Liderança da Comunidade Quilombola Croatá, no Norte de Minas, a lavradora Nezete da Silva também disse que quilombolas têm sofrido agressões e ameaças por parte de fazendeiros em sua área de refúgio, e sem contar com assistência social.

Também foi feita denúncia de que a prefeitura da Capital atua para cumprir ordem judicial de desocupação da Vila Maria, apesar da decisão do STF mantendo a suspensão de despejos.

Executivo diz que mesa de negociação tem atuado

O subsecretário de Direitos Humanos da Secretaria de Estado de Defesa Social (Sedese), Duílio Campos, discorreu sobre a importância de atuação da Mesa Estadual de Diálogo e Negociação Permanente com Ocupações Urbanas e Rurais instituída por lei em 2019 e coordenada pela pasta.

Ele disse que a missão da mesa é possibilitar o diálogo dos envolvidos nos conflitos, chegando a soluções negociadas e atuando com base em três princípios: o direito à propriedade, o respeito às decisões judiciais e o direito à moradia.

“Recebemos com alegria a decisão do ministro. Claro que é pouco, mas já nos dá um folego de continuar pensando adiante”, disse ele.

Sobre cobranças ao Estado nesse sentido, ele disse que o papel da esfera municipal também é importante e garantiu que a Polícia Militar será informada formalmente pela mesa de diálogo sobre a prorrogação do prazo impedindo desocupações.

Acompanhamento é questionado

O subsecretário informou que a mesa de diálogo acompanha hoje 49 situações de conflitos no Estado, sendo 28 urbanos e 21 rurais, envolvendo cerca de 4.800 famílias.

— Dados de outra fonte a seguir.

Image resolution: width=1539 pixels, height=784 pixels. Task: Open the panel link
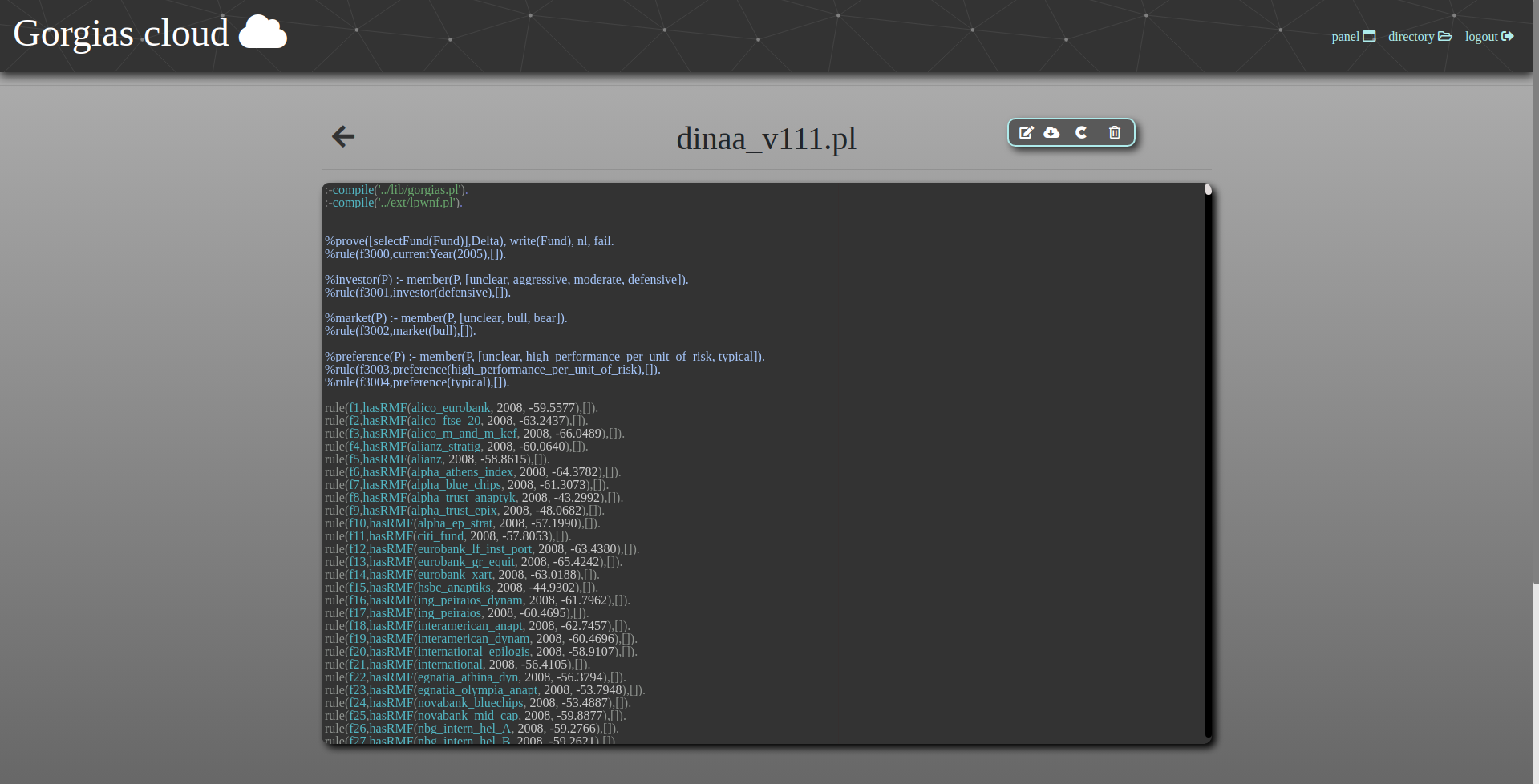point(1345,37)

O advogado Ailton Matias, contudo, disse que há 300 ocupações em situação de conflito em Minas, concluindo que aquelas em acompanhamento pela mesa de diálogo não chegariam a 15% da necessidade real.

Deputada apoia mapeamento e cobra assistência social

A deputada Andréia de Jesus avaliou que relatos feitos comprovam a prática de higienização, que segundo ela atua para afastar negros e pobres de espaços onde vivem há anos, o que definiu como etnocídio e racismo estruturado.

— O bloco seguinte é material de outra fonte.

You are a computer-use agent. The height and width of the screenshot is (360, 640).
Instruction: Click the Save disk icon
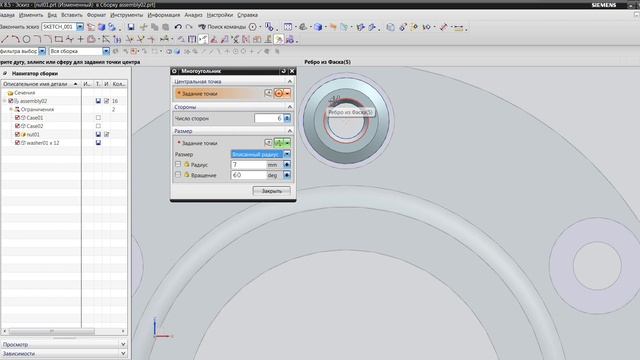(131, 27)
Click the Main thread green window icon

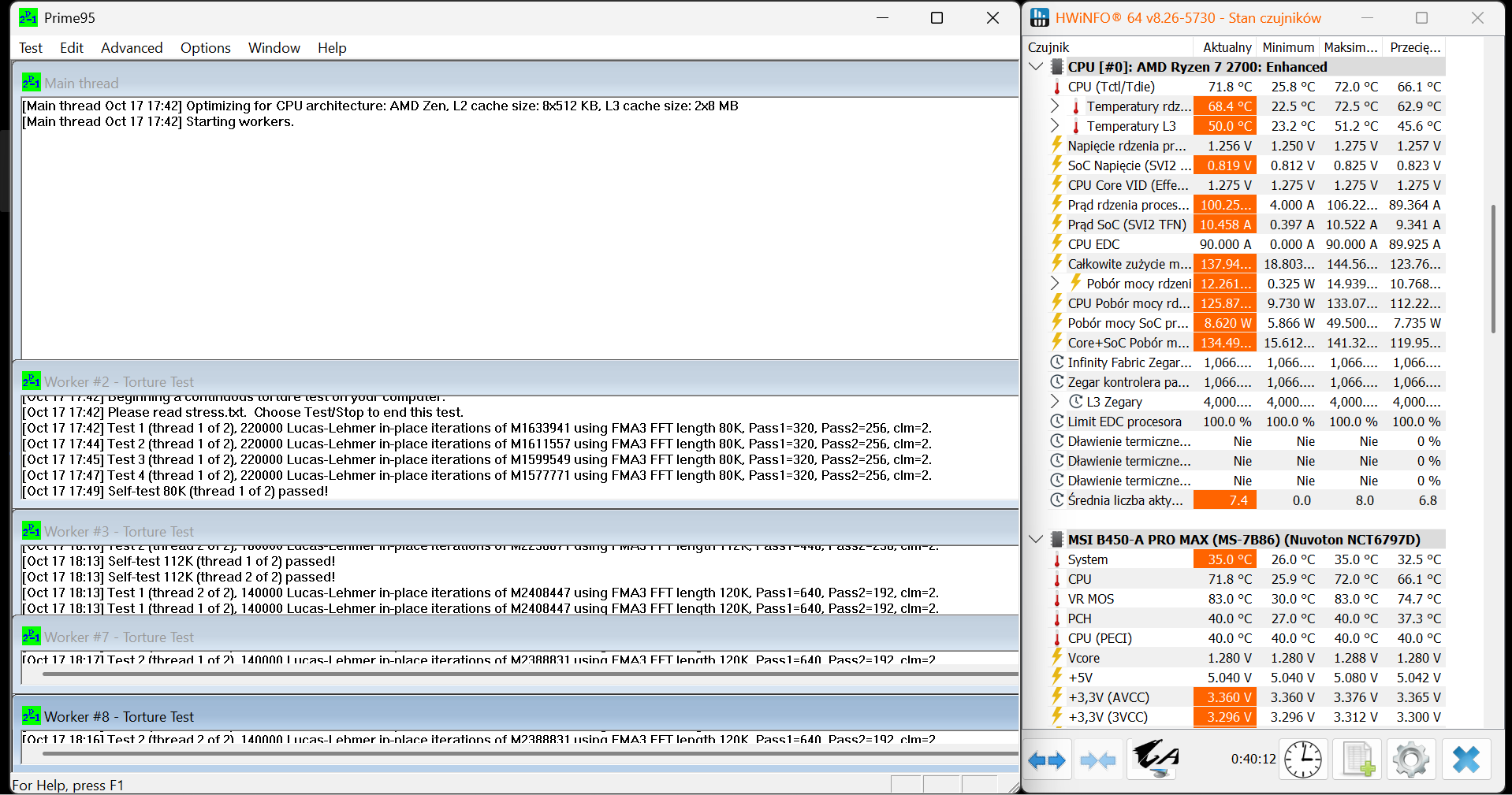(31, 83)
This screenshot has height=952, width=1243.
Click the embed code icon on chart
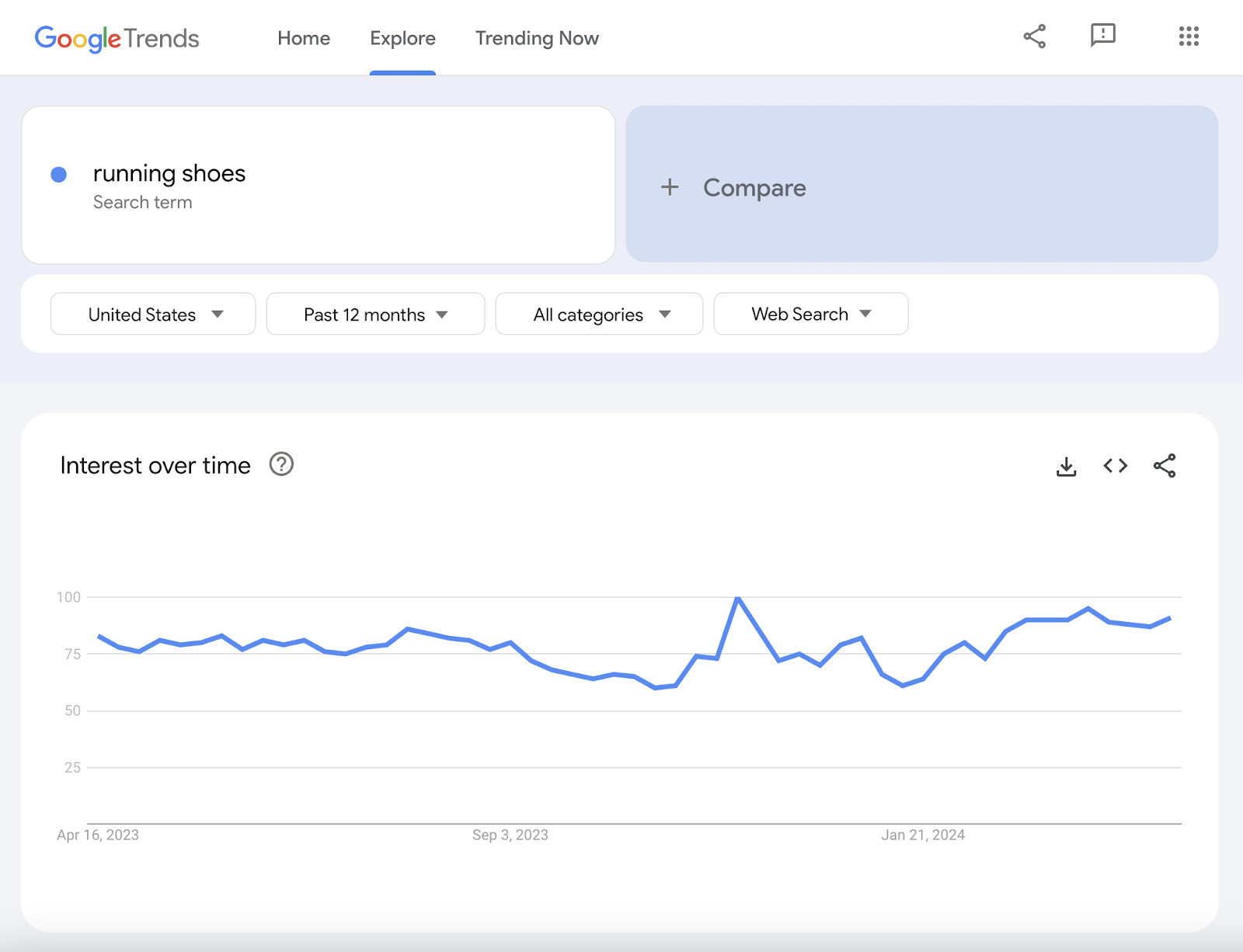pos(1115,466)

Ela avaliou que a mesa de negociação de conflitos tem cumprido papel ímpar, evitando por exemplo operações policiais muitas vezes violentas. Porém, disse que essa instância precisa atuar mais na identificação de terras devolutas e ampliar seu quadro de somente três servidores.

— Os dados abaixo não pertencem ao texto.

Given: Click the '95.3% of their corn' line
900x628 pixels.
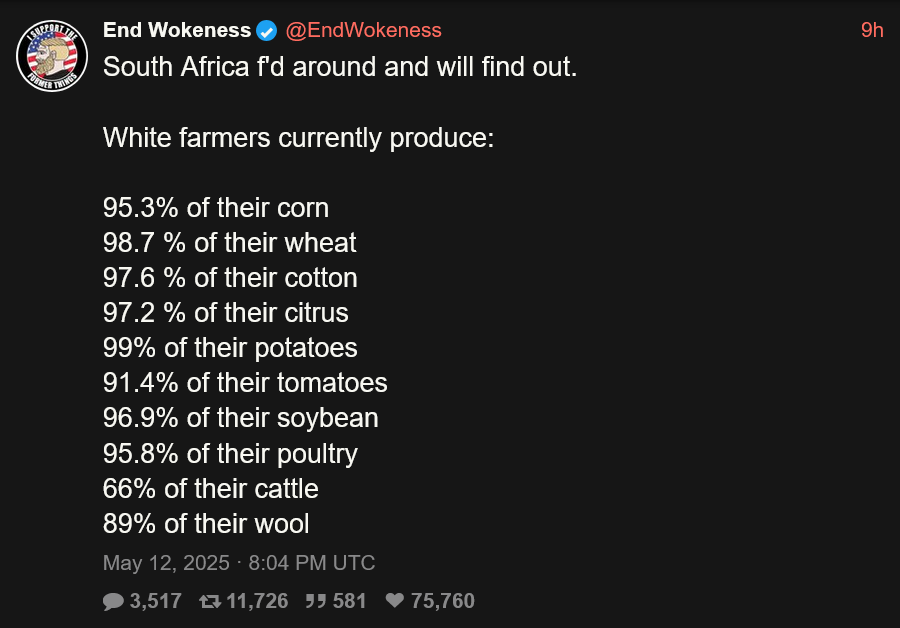Looking at the screenshot, I should [216, 208].

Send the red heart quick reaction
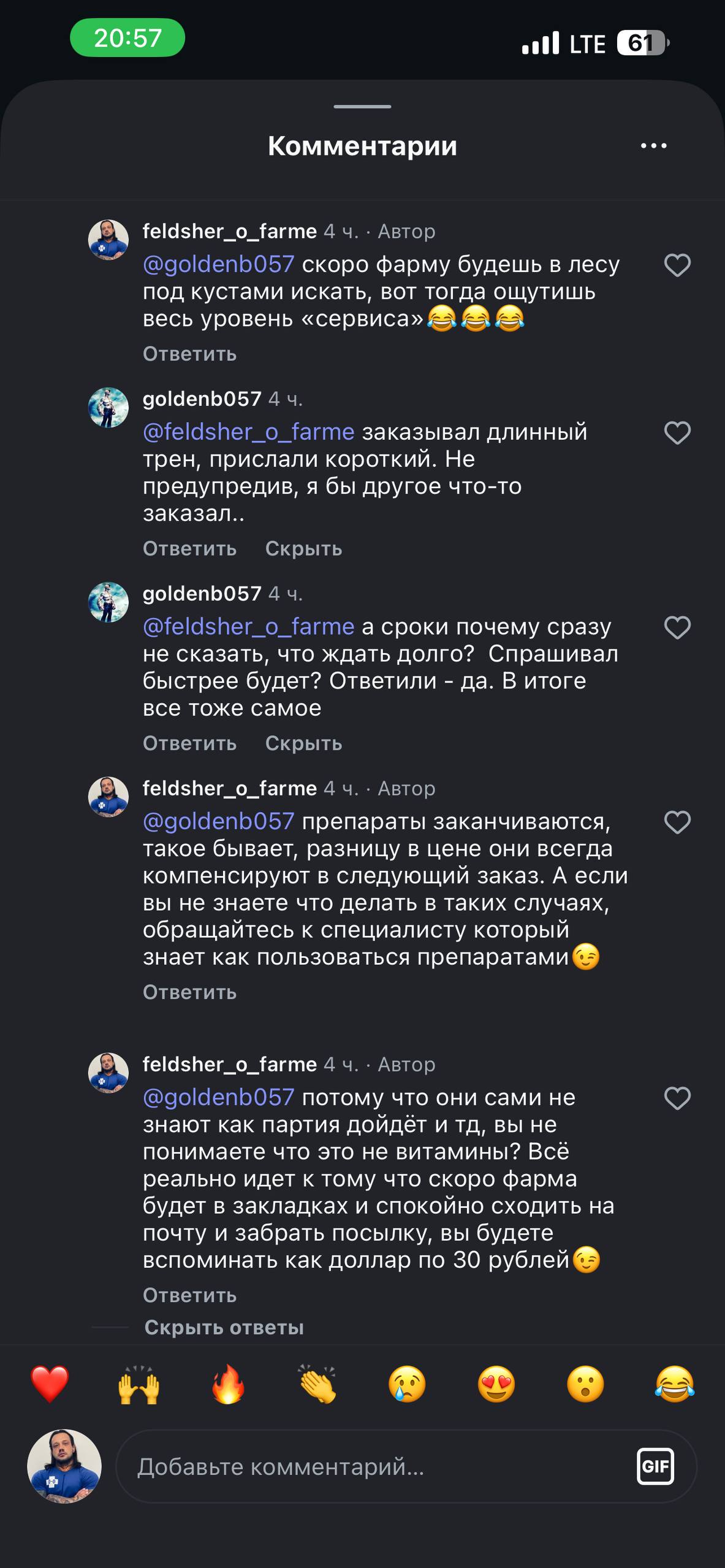(50, 1384)
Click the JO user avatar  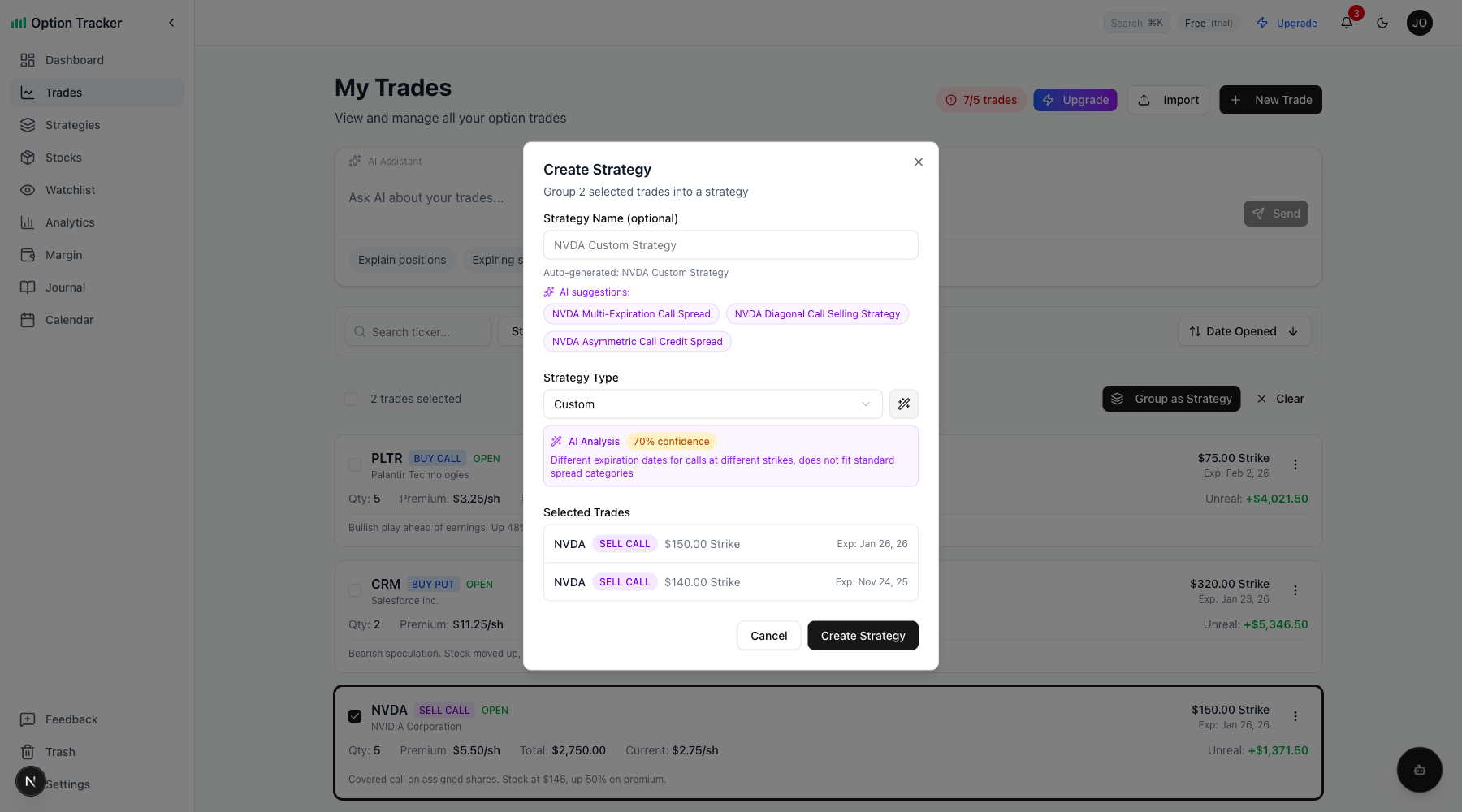[x=1420, y=23]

“A primeira ação (em conflitos) tem que ser de assistência social, e não policial”, também cobrou ela.

A deputada ainda apoiou sugestão da promotora de Justiça Cláudia Xavier, para criação de uma câmara técnica na mesa de negociação do Estado.

O objetivo é mapear todas as ocupações existentes no Estado e sua situação atual, planejando como atuar uma vez encerrado o prazo que suspende os despejos.